SigmaHQ specification version: V2.0.0 (2024-08-08)
JSON Schema draft: 2020-12
Vendored Schemas¶
Three schema files live in src/zettelforge/sigma/schemas/:
| File | Schema Title | Used When |
|---|---|---|
sigma-detection-rule-schema.json |
Sigma rule specification V2.0.0 | No correlation: or filter: key present |
sigma-correlation-rules-schema.json |
Sigma correlation rules | correlation: key present in top-level dict |
sigma-filters-schema.json |
Sigma filters | filter: key present in top-level dict |
Schema Loading¶
Schemas are loaded lazily and cached in _SCHEMA_CACHE:
def _load_schema(name: str) -> dict[str, Any]:
"""Load a vendored schema JSON by filename (cached)."""
The importlib.resources API locates schema files within the zettelforge.sigma.schemas
package directory. Schemas are loaded as raw JSON (not YAML) and validated against
the Draft 2020-12 meta-schema.
Schema Dispatch Logic¶
The _pick_schema() function implements dispatch:
def _pick_schema(rule: dict[str, Any]) -> dict[str, Any]:
if isinstance(rule, dict):
if "correlation" in rule:
return _load_schema("sigma-correlation-rules-schema.json")
if "filter" in rule:
return _load_schema("sigma-filters-schema.json")
return _load_schema("sigma-detection-rule-schema.json")
Dispatch order:
1. correlation key present -> correlation schema
2. filter key present -> filters schema
3. Otherwise -> detection-rule schema
Detection Rule Schema (V2.0.0)¶
Required top-level keys: title, logsource, detection
Top-Level Properties¶
| Property | Type | Required | Description |
|---|---|---|---|
title |
string (max 256) |
yes | Brief title describing what the rule detects |
id |
string (UUID format) |
no | Globally unique identifier (UUID v4 recommended) |
related |
array of objects |
no | Related rule references with id and type |
name |
string (max 256) |
no | Human-readable name for correlation rule references |
taxonomy |
string (max 256) |
no | Taxonomy used in the rule |
status |
string (enum) |
no | One of stable, test, experimental, deprecated, unsupported |
description |
string |
no | Detailed rule description |
references |
array of strings |
no | External references and URLs |
author |
string |
no | Rule author |
date |
string (date) |
no | Creation date (ISO 8601) |
modified |
string (date) |
no | Last modification date |
tags |
array of strings |
no | Rule tags (MITRE ATT&CK, CVE, etc.) |
level |
string (enum) |
no | One of informational, low, medium, high, critical |
logsource |
object |
yes | Log source definition with product, service, category |
detection |
object |
yes | Detection logic with selections and condition |
falsepositives |
array of strings |
no | Known false-positive scenarios |
fields |
array of strings |
no | Log field names required for correlation |
license |
string |
no | Rule license identifier |
logsource Object¶
| Property | Type | Description |
|---|---|---|
product |
string |
Log source product (e.g. windows, linux) |
service |
string |
Log source service (e.g. security, sysmon) |
category |
string |
Log source category (e.g. process_creation, file_event) |
definition |
string |
Log source definition text |
detection Object¶
The detection block must contain at minimum a condition string and one or
more named selection groups. Each selection is a mapping of field names to
values or lists of values supporting Sigma's modifiers (|contains, |endswith,
|startswith, |re, etc.).

§ Information provided:
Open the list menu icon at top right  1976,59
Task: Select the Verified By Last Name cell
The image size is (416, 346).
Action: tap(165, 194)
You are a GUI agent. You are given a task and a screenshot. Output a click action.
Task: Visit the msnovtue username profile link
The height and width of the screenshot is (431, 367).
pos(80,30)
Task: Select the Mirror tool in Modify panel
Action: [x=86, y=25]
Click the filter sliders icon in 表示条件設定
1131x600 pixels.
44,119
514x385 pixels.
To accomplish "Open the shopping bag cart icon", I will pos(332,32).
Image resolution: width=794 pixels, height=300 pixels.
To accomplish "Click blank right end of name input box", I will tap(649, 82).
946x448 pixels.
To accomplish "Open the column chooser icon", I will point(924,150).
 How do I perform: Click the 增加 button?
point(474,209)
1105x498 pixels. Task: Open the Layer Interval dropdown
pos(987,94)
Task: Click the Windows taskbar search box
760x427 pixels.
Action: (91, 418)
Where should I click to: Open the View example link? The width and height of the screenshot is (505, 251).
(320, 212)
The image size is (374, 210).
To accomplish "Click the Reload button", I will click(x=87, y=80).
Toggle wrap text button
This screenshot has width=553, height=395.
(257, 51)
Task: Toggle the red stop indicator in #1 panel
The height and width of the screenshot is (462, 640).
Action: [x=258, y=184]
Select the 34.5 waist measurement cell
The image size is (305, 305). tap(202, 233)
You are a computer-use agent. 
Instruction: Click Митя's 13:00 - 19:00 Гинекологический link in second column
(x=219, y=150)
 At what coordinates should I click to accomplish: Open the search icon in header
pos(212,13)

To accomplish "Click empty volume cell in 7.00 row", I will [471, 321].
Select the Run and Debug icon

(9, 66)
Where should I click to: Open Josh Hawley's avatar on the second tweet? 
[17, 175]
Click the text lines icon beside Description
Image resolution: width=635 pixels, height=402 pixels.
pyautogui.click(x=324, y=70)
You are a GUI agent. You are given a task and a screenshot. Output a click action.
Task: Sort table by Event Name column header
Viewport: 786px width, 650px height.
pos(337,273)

§ Problem set:
- 1) In the Sigma schema documentation, why would a rule dict that has both a correlation: key and a filter: key be validated against the correlation schema and not the filters schema?
- 2) Continue the Sigma schema documentation from its last sentence, which lists the modifiers.
The rows aren't needed for anything here.

§ Exercise results:
- 1) _pick_schema() checks for the "correlation" key before it checks for "filter". When it finds "correlation", it returns the correlation schema right away, so the filter test is never reached.

- 2)
status Enum Values¶
| Value | Description |
|---|---|
stable |
No false positives in multiple environments over long period |
test |
No obvious false positives on limited test systems |
experimental |
New rule, potentially many false positives |
deprecated |
Replaced by another rule or no longer relevant |
unsupported |
Cannot be supported due to product changes |
level Enum Values¶
| Value | Description |
|---|---|
informational |
Not an attack, but of security interest |
low |
Low severity |
medium |
Medium severity |
high |
High severity |
critical |
Critical severity |
related[].type Enum Values¶
| Value | Description |
|---|---|
derived |
Rule derived from referred rule (rule may still be active) |
obsolete |
This rule obsoletes the referred rule |
merged |
Rule merged from referred rules |
renamed |
Rule was renamed from previous identifier |
similar |
Related rules with similar detection content |
Correlation Rules Schema¶
The correlation schema adds the correlation object and removes the
detection requirement. A correlation rule defines relationships between
multiple detection rules.
Key properties (in addition to detection rule common fields):
| Property | Type | Description |
|---|---|---|
correlation |
object |
Correlation definition with type, rule, group-by, timespan |
correlation.type |
string |
One of event_count, value_count, temporal, ordered, sequence |
correlation.rule |
string or array |
Referenced rule names or IDs |
Filters Schema¶
The filters schema adds the filter key. Filter rules define event filtering
conditions applied before detection.
Key properties (in addition to detection rule common fields):
| Property | Type | Description |
|---|---|---|
filter |
object |
Filter definition with selections and condition |
Parser API¶
parse_yaml()¶
Parses Sigma YAML text into a validated dict.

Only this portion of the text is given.